begin Input records
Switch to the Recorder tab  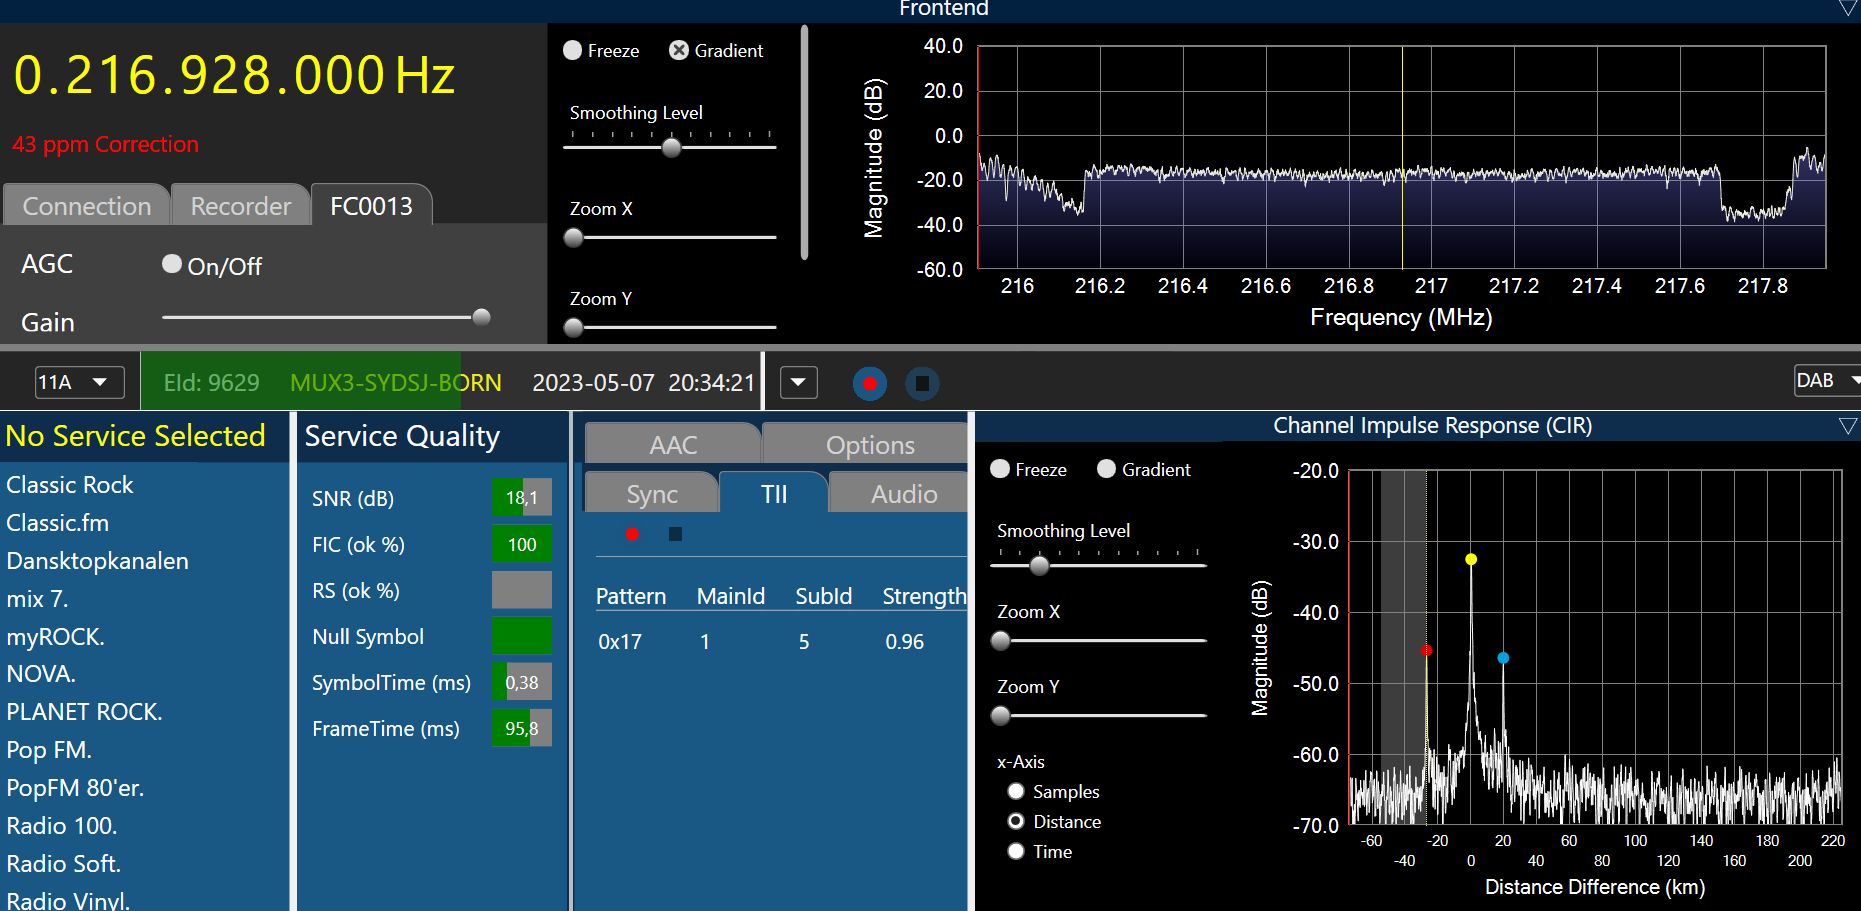(x=240, y=206)
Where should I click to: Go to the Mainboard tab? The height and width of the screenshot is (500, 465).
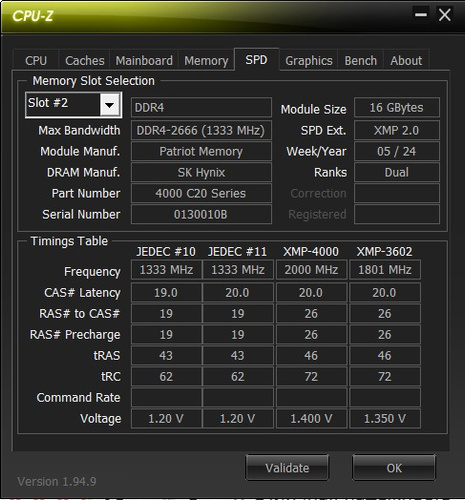[x=144, y=61]
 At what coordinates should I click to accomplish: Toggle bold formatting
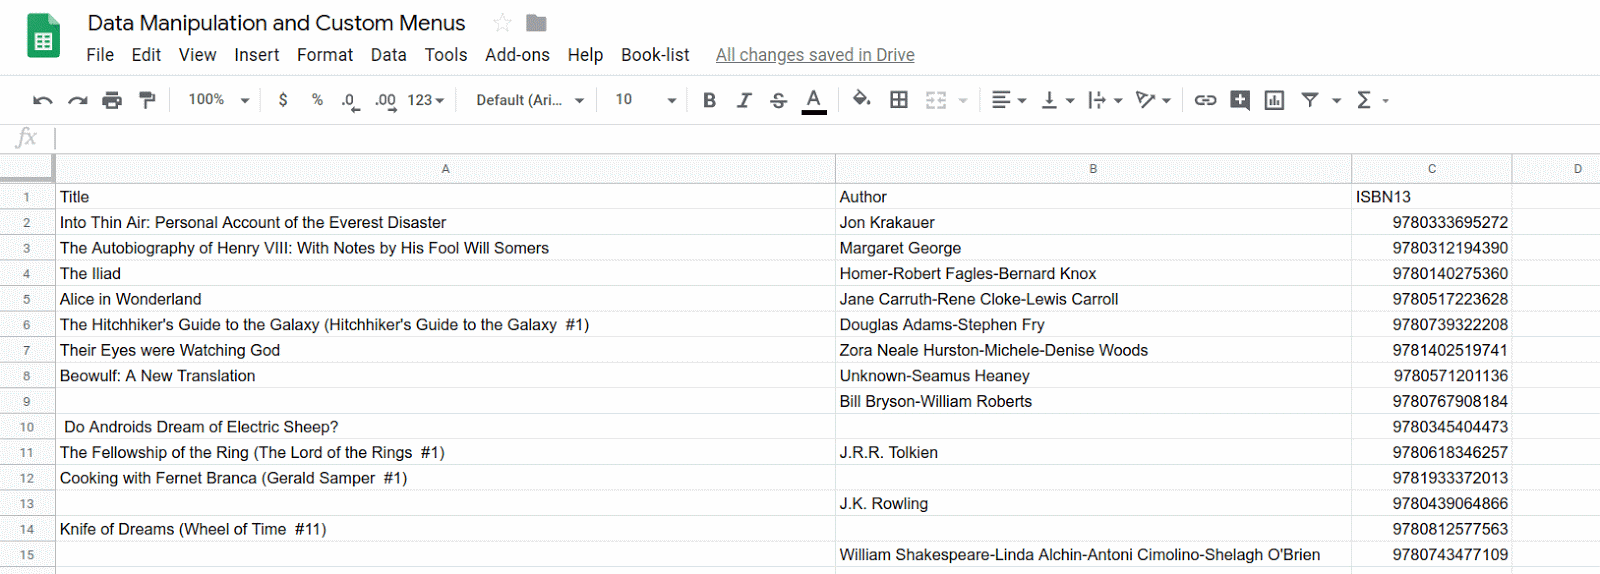coord(709,100)
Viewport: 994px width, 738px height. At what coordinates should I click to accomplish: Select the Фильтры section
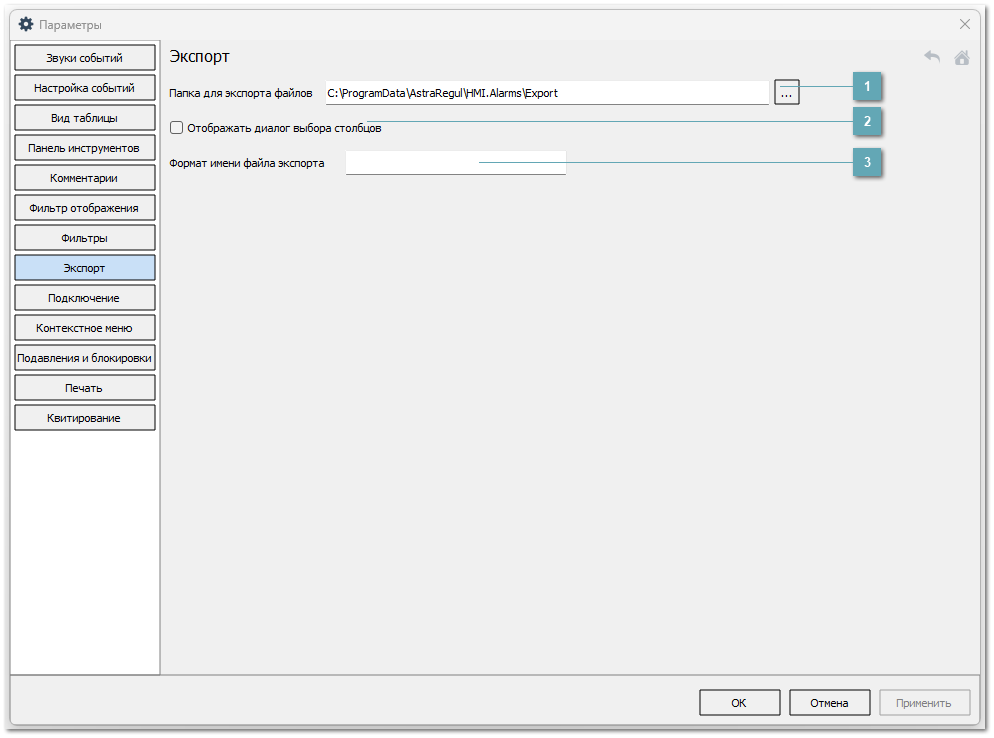coord(85,238)
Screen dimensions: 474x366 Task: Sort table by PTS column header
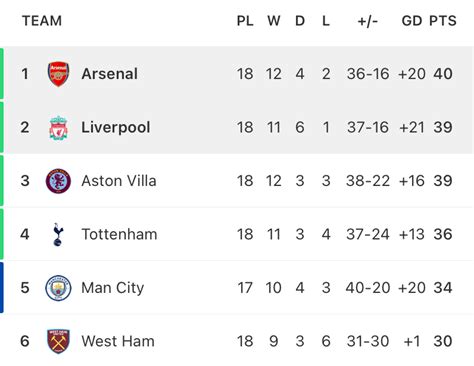(x=443, y=21)
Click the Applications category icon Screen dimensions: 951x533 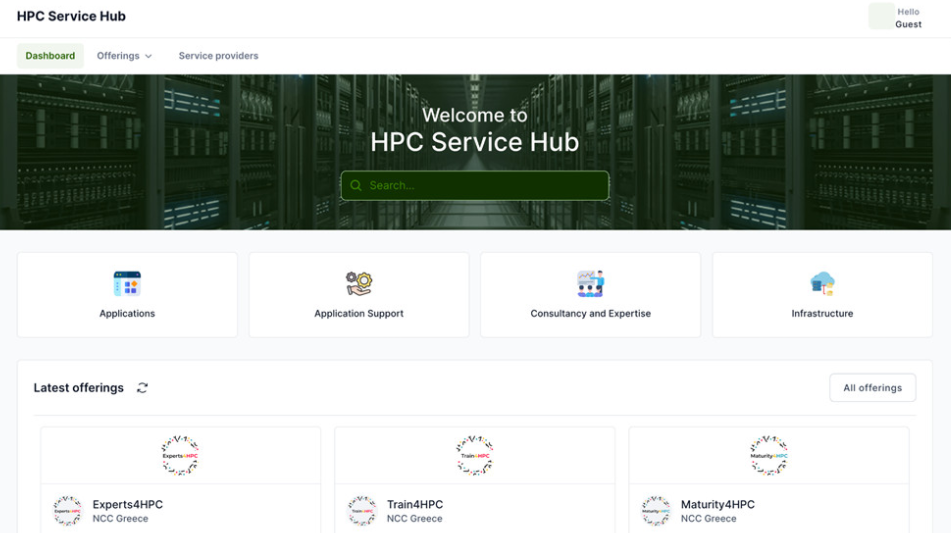click(127, 284)
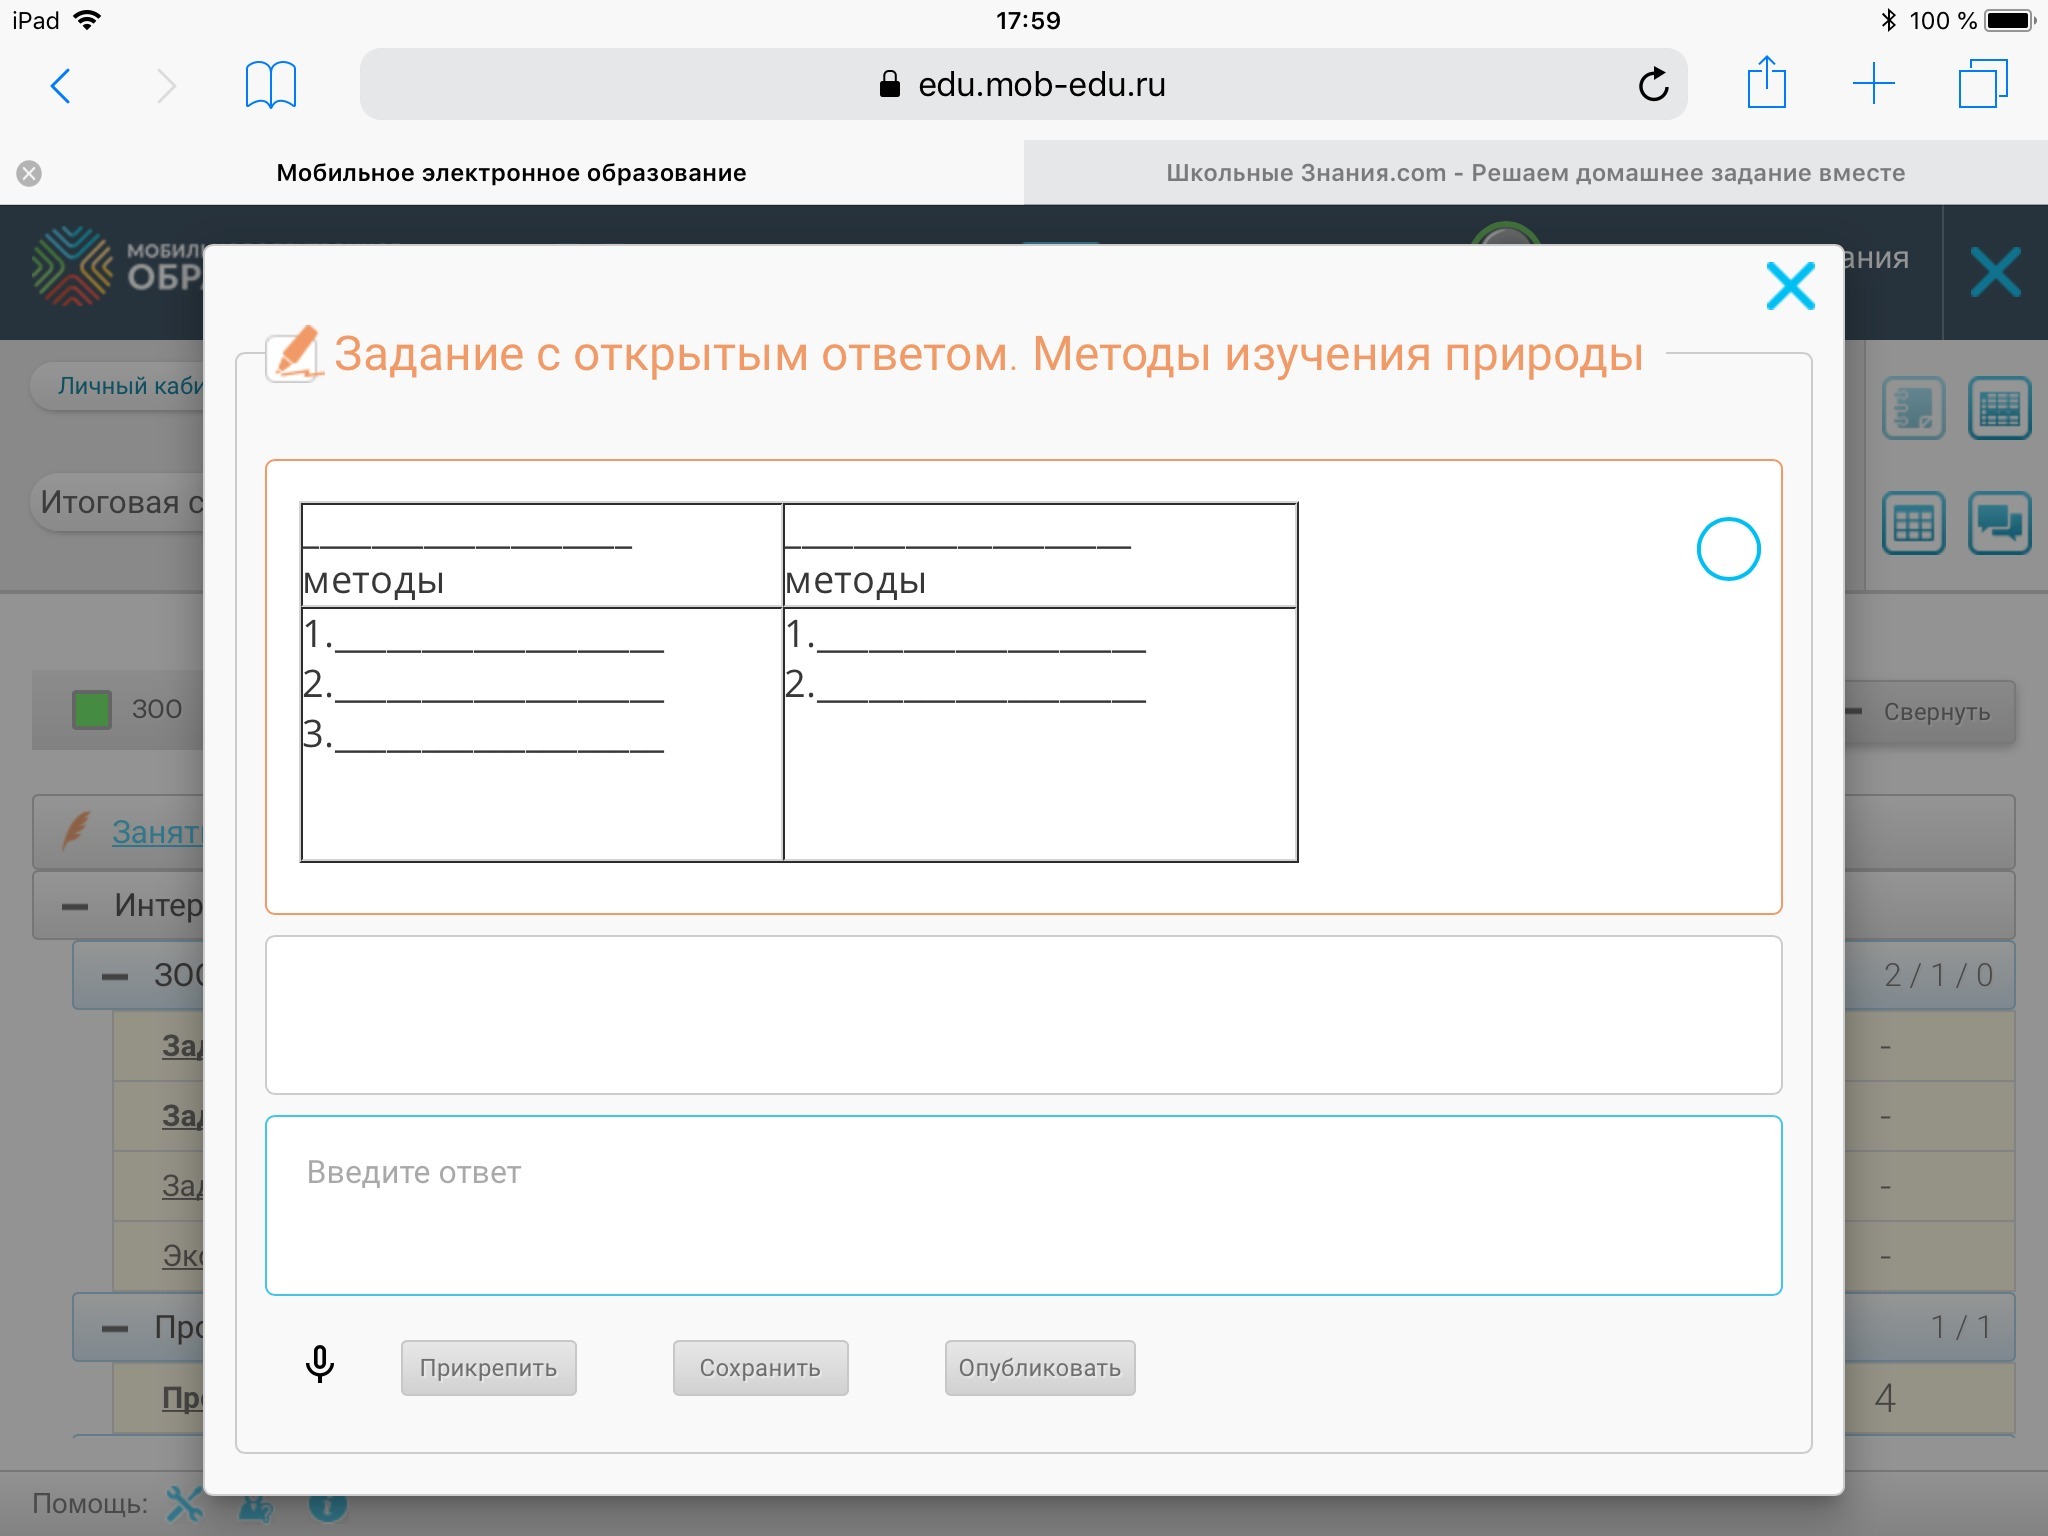Click the green 300 square marker
Viewport: 2048px width, 1536px height.
pos(92,710)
end Input records
Return each line of the entries above that contains the string "height". Matching is case-sensitive.

## Response for this exercise:
Where should I click to: Go to the Mainboard tab? The height and width of the screenshot is (500, 465).
Viewport: 994px width, 738px height. At what coordinates should I click to accomplish: Select the Фильтры section
Viewport: 2048px width, 1536px height.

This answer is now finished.